Это был последний спор дня, и к тому времени Сэйб явно устал.
– Продавать овощи, чтобы вернуть калым, – сказал он, качая головой. – Когда я был маленьким, такого не было.
Джиджинги знал, что это значит. В прошлом, рассказывали старейшины, вы производили обмен подобными предметами: если нужна коза, можно было обменять ее на цыплят; если нужна жена, нужно было пообещать одну из своих родственниц семье жены. Потом европейцы сказали, что больше не будут принимать овощи в оплату налогов, требуя оплаты в монетах. Скоро все могло быть обменяно на деньги; их использовали для покупки всего, от тыквы до жены. Старейшины считали это бессмыслицей.
– Старые дороги стираются, – согласился Джиджинги. Он не сказал, что молодым соотечественникам нравится новый уклад, потому что европейцы также постановили, что калым можно платить, только если женщина согласна выйти замуж.

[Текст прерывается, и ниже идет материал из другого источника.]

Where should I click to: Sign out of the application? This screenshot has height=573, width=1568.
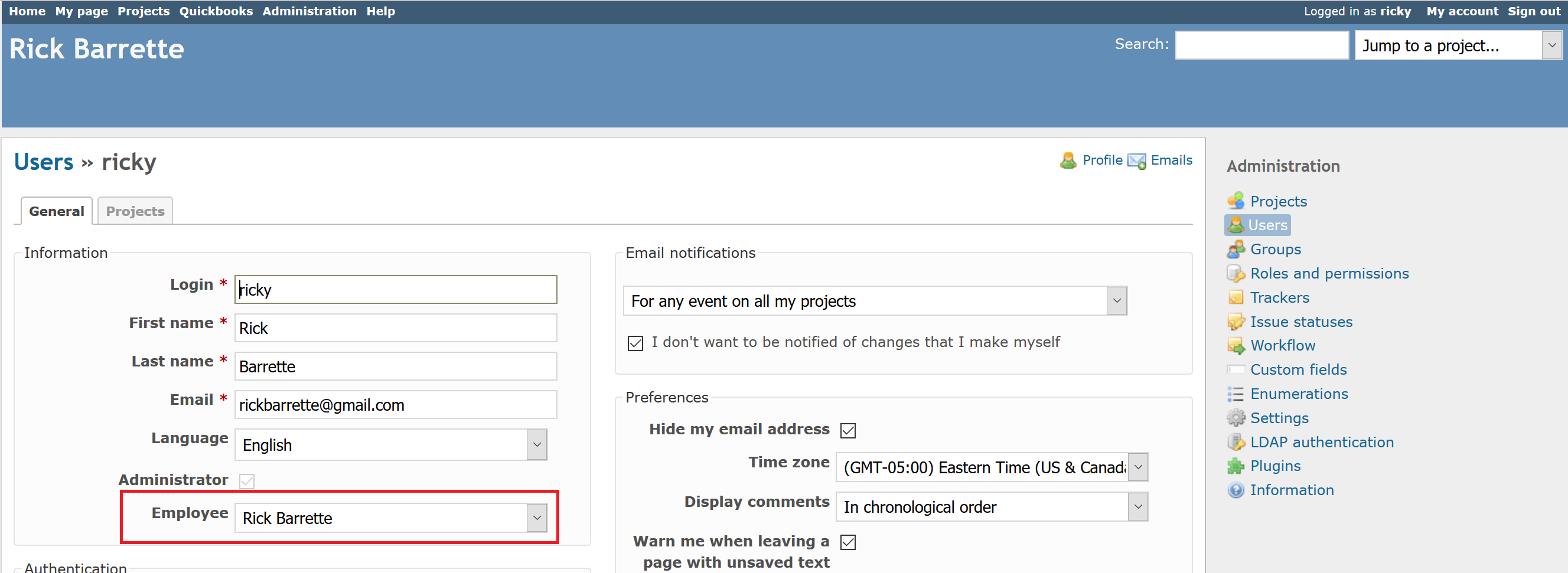click(1533, 11)
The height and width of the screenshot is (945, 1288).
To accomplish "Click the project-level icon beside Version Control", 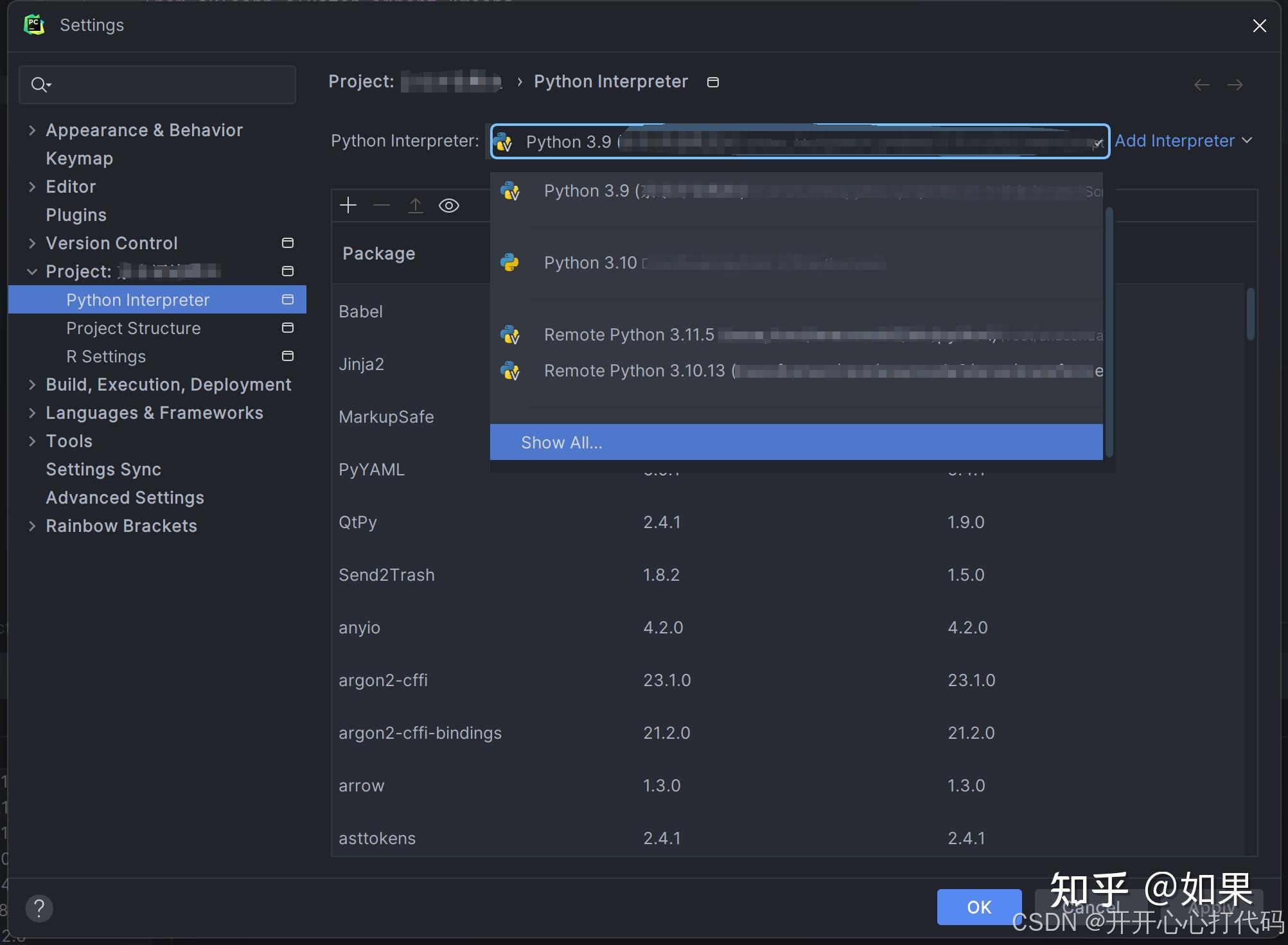I will pyautogui.click(x=288, y=243).
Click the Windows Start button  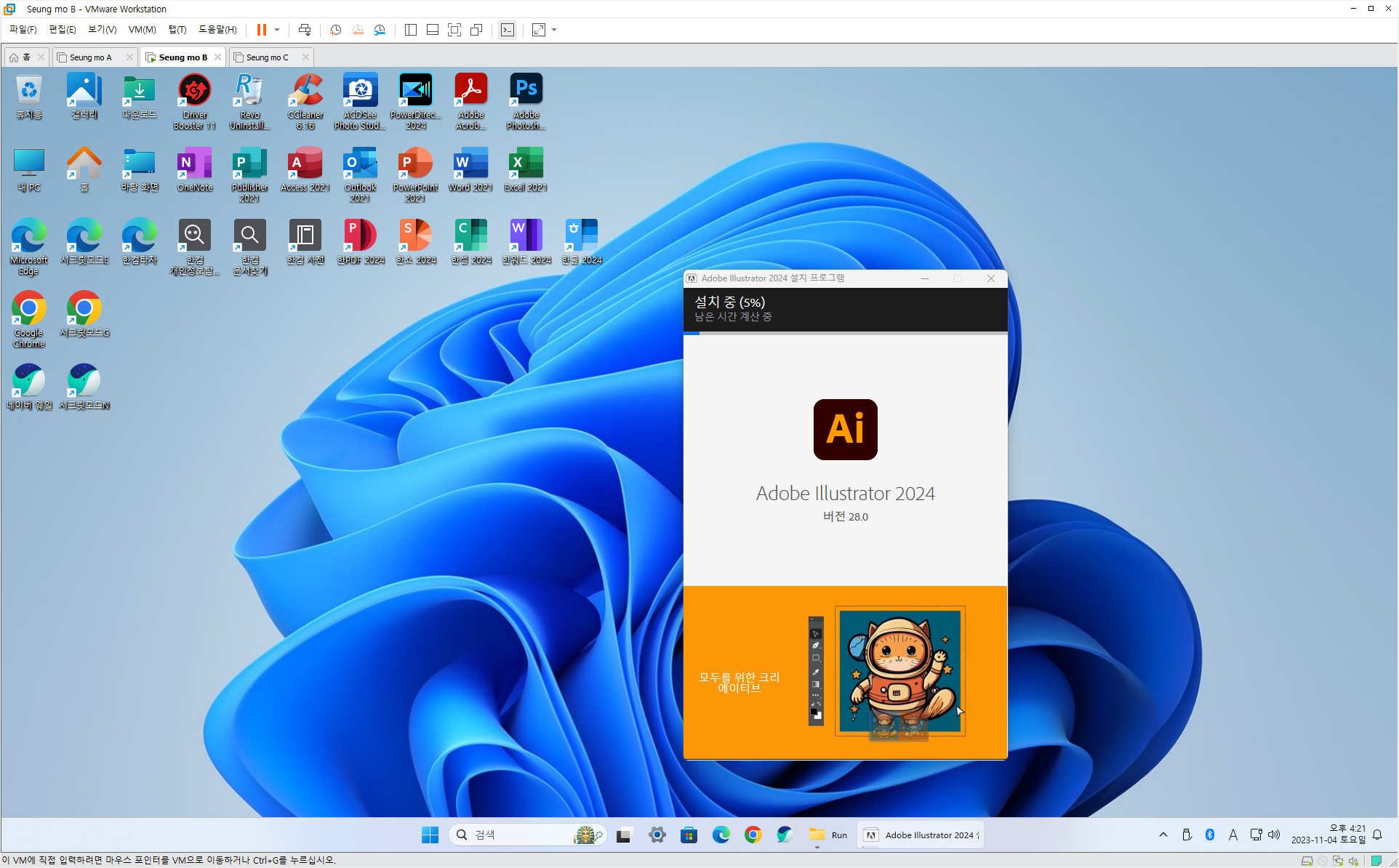[430, 835]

В прошлом девушку могли пообещать старику с гнилыми зубами и больному проказой, и выбора у нее не было. Теперь женщина могла выйти замуж за мужчину, который ей нравился, если ему было по силам заплатить калым. Джиджинги и сам копил деньги на свадьбу.
Иногда Мозби приходил посмотреть, но судебные разбирательства сбивали его с толку, и после он часто задавал вопросы Джиджинги.
– Например, был спор между Умемом и Анонго о размере уплаченного калыма. Почему клятву давал только свидетель? – спросил Мозби.